─── Task inputs ───
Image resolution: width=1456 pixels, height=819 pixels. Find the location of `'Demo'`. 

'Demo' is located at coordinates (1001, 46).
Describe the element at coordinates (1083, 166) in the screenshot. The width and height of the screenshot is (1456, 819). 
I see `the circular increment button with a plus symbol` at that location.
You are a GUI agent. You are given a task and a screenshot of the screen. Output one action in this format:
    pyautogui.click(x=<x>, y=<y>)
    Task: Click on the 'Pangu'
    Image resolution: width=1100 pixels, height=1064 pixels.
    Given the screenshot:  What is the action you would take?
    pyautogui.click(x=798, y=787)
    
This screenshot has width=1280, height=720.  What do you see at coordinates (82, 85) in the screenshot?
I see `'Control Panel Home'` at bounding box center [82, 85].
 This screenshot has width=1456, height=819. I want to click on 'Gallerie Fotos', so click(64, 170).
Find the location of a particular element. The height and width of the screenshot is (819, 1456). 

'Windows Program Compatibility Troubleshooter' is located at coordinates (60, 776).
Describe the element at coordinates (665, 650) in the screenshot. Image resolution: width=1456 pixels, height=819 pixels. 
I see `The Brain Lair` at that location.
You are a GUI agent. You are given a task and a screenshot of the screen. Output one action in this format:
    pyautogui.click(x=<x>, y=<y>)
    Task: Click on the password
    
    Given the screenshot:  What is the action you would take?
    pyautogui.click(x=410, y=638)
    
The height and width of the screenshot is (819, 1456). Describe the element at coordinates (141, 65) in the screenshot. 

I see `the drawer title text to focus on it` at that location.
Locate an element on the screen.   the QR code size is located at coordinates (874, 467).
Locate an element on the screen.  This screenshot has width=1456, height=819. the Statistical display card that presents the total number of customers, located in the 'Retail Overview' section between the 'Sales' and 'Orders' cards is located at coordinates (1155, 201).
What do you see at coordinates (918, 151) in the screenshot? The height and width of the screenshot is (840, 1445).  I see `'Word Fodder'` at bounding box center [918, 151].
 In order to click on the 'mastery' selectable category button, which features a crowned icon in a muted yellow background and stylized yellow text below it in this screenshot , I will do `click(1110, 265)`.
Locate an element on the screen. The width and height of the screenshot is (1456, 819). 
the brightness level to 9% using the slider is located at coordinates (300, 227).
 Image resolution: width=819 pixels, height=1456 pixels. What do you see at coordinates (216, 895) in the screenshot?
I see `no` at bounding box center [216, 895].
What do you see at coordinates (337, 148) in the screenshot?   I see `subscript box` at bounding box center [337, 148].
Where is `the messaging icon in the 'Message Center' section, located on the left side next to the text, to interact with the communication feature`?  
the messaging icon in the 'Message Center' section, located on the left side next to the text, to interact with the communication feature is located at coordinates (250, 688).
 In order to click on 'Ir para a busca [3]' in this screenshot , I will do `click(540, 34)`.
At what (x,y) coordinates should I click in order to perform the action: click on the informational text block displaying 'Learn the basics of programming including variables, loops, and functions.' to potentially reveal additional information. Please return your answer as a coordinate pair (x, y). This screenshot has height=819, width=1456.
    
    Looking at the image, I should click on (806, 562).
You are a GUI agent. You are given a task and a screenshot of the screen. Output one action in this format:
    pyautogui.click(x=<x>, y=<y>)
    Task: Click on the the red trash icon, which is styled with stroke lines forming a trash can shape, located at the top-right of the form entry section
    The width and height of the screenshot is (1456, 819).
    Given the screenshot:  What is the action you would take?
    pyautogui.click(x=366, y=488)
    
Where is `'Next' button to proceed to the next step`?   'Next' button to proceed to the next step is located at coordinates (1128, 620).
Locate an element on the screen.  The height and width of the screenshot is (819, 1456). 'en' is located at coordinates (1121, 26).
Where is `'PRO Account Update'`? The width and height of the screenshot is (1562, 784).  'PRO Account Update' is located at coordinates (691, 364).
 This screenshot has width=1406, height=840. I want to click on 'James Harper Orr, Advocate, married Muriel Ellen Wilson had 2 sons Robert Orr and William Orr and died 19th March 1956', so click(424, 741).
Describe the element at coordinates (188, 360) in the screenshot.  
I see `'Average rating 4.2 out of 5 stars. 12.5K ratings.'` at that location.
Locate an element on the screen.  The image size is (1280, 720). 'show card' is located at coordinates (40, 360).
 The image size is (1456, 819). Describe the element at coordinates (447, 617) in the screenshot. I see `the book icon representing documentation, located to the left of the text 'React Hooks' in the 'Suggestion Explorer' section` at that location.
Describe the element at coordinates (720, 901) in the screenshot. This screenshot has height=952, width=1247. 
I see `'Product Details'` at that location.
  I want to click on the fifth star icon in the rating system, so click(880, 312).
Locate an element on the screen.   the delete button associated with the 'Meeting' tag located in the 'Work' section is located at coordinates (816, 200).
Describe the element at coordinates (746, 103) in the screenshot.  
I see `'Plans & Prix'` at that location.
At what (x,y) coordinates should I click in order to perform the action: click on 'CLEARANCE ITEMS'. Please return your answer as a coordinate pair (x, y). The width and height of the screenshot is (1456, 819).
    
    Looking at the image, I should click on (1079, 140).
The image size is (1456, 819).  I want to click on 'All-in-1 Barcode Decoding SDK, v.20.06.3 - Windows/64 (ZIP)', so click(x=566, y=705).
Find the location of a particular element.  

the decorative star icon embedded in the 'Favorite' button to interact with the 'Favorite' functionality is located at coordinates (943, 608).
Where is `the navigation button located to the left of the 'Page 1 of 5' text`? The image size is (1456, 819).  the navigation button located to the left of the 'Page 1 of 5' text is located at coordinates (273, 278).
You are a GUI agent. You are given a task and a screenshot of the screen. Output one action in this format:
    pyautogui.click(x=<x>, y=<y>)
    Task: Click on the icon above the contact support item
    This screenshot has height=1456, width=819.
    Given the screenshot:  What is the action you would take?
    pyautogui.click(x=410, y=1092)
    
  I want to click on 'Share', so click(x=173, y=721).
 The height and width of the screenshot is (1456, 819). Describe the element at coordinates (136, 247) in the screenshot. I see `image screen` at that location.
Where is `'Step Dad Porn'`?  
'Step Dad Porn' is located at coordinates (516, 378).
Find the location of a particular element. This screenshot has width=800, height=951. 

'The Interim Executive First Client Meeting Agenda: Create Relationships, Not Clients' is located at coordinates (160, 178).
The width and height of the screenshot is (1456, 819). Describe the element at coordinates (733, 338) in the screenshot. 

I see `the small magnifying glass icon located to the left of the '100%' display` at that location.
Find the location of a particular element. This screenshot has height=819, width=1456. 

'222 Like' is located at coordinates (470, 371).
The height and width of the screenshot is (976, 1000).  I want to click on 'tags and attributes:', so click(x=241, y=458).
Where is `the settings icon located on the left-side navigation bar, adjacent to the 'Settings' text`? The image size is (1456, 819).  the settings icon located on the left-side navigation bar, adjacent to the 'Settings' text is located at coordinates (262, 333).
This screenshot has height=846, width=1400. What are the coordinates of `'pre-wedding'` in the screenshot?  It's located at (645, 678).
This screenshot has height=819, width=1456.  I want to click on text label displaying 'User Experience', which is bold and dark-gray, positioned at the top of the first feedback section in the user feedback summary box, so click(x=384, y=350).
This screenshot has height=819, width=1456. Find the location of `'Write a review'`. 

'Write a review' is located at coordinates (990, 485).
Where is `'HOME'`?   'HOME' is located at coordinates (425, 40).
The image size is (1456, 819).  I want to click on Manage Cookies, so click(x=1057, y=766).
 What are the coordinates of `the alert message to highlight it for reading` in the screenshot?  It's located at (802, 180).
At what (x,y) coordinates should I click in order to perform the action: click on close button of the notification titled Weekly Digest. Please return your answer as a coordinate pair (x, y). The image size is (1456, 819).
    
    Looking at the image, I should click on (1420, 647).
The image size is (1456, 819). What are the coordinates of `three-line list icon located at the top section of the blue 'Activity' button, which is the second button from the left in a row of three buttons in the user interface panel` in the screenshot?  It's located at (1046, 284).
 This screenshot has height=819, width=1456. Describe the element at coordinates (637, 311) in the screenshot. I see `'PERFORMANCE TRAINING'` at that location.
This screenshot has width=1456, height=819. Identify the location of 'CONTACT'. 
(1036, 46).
───
Task directions | Pull out each line of the records above that contains the string "should" and copy those lines. Case counts.

Response to this exercise |
At what (x,y) coordinates should I click in order to perform the action: click on the informational text block displaying 'Learn the basics of programming including variables, loops, and functions.' to potentially reveal additional information. Please return your answer as a coordinate pair (x, y). This screenshot has height=819, width=1456.
    Looking at the image, I should click on (806, 562).
At what (x,y) coordinates should I click in order to perform the action: click on 'CLEARANCE ITEMS'. Please return your answer as a coordinate pair (x, y). The width and height of the screenshot is (1456, 819).
    Looking at the image, I should click on (1079, 140).
At what (x,y) coordinates should I click in order to perform the action: click on close button of the notification titled Weekly Digest. Please return your answer as a coordinate pair (x, y). The image size is (1456, 819).
    Looking at the image, I should click on (1420, 647).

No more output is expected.